只要金送子在家,何桂枝恨不能一天絮叨十遍:“鸿飞娘,锦绣在家那会儿,和你最要好,你咋就这么狠心?”葛晋颂奇怪何桂枝怎么会没完没了地说葛锦绣。金送子说咱婶非说白丽丽就是葛锦绣。
葛晋颂恍然大悟:“你跟我打听白丽丽就是因为这?”
金送子点点头。
何桂枝就哭了起来,说怪不得自古以来小姑就和嫂子合不来,看看金送子就知道了,有了葛锦绣的信这么大的事,她愣是没跟葛晋颂说!
一听白丽丽就是葛锦绣,葛晋颂的脸就变成了黑铁板,他看看金送子又看看装腔作势哭着逼他表态的何桂枝,转身就往外走。
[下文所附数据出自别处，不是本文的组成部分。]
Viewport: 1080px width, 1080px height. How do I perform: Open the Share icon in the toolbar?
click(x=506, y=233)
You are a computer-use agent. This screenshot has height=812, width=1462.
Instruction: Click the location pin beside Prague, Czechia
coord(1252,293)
何桂枝追在身后呜呜哭,说:“晋颂啊,我知道锦绣害你害得不轻,可不管咋说,她也是你妹,人这辈子,谁还没个做错了的时候?”
葛晋颂不想把自家事说到院子里去,在门口站住了,回头看着何桂枝,说:“婶子,她千错万错我都能原谅,可就一条,我原谅不了。”
何桂枝以为葛晋颂不想找葛锦绣是怕添吃饭的嘴害他受累,忙说:“我看锦绣穿着绸缎棉袍,不像过穷了的样子。”
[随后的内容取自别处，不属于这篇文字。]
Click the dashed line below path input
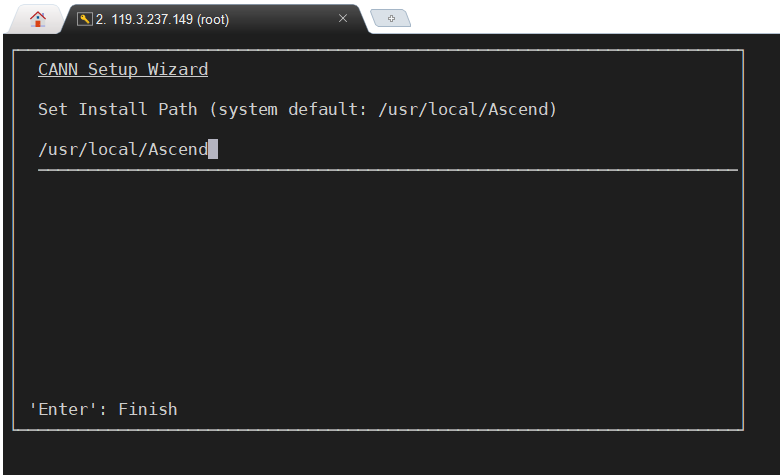Image resolution: width=780 pixels, height=475 pixels. tap(387, 171)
葛晋颂脑子乱哄哄的,想起工友们扎堆交流嫖白丽丽时的满脸**邪,想起他们因为共同嫖过白丽丽而彼此戏称是连襟,到时候还不得没脸没皮地按着他叫公共舅子头?这么一想,心头的怒火犹如放在风口上的火盆,把一张脸烧得火热通红,转身回来,拿了个马扎坐下,一声不响地抽烟。
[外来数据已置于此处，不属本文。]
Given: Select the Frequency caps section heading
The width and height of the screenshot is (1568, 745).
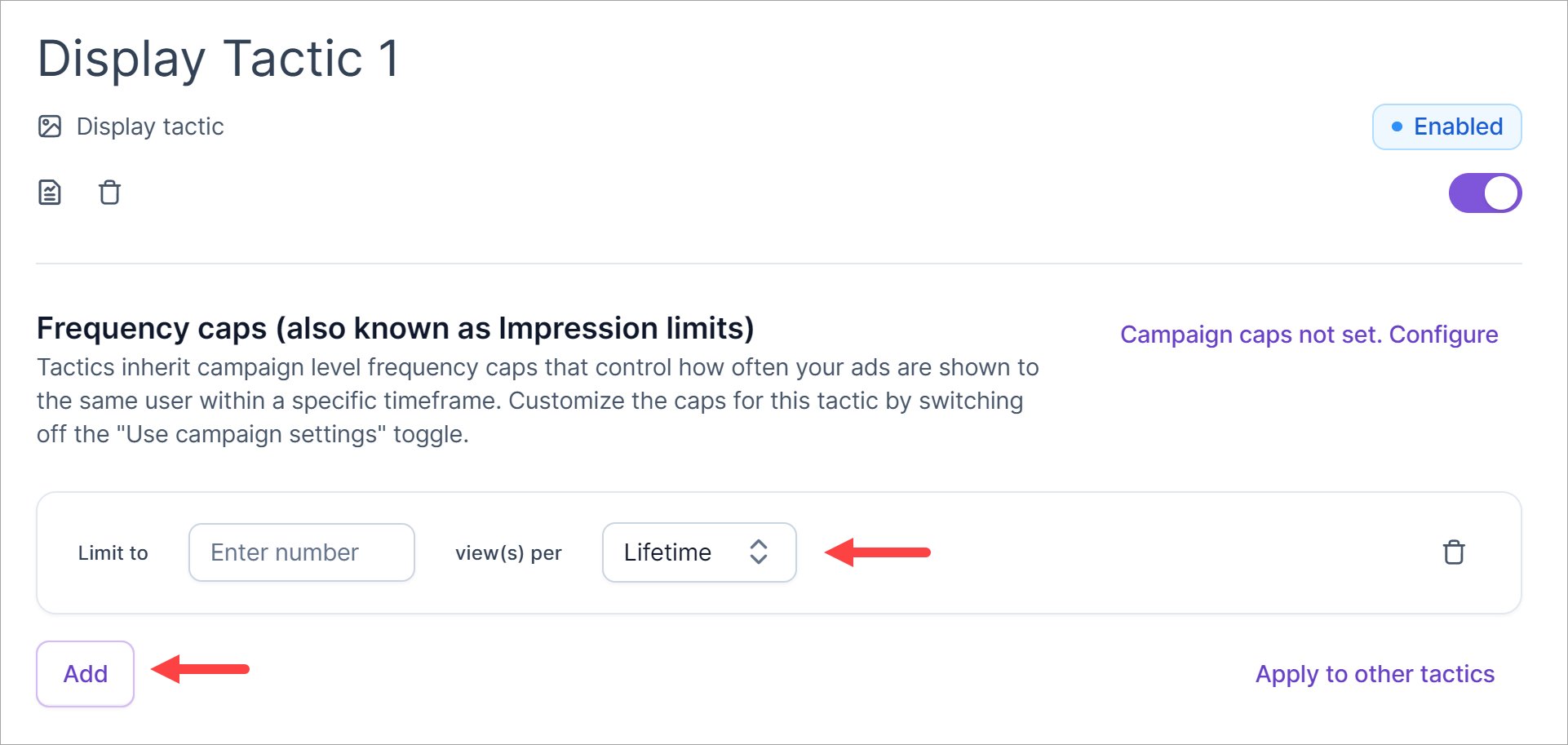Looking at the screenshot, I should (395, 328).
何桂枝拖了个小板凳,小心翼翼地凑过来,一脸讨好地道:“锦绣要是个有良心的,知道咱家因为她败落了,咱也到青岛了,能不帮衬帮衬咱?”
葛晋颂说:“我饿死也用不着她帮衬。”
“你还生她气啊?”何桂枝坐在小板凳上,腿脚收拢,两手抱在膝盖上,眼巴巴地看着葛晋颂的样子,像饿极了的小孩看着手里有馒头的长辈,卑微极了,可怜极了。葛晋颂不好把话说得太狠,叹气说:“她都把咱家祸害成啥样了,我能不生气吗?”
何桂枝说:“不想找?”
葛晋颂看了金送子一眼,问:“咱婶不知道?”
金送子知道他是问白丽丽的事,就摇头,说:“不知道。”
葛晋颂起身,说:“婶,您早点儿睡吧,找还是不找,等我想想再告诉您。”
何桂枝说“好”,却不动身,眼巴巴看了他和金送子一会儿,才又说:“想想你叔,你要不把她找回来,你叔在九泉之下也闭不了眼。”
葛晋颂抬脚回屋,金送子让何桂枝回屋睡觉。
第二天一早,葛晋颂去码头干活儿了,何桂枝又来问金送子,葛晋颂是咋打算的。金送子说别指望他了,他啥也没说,等她托人打听打听。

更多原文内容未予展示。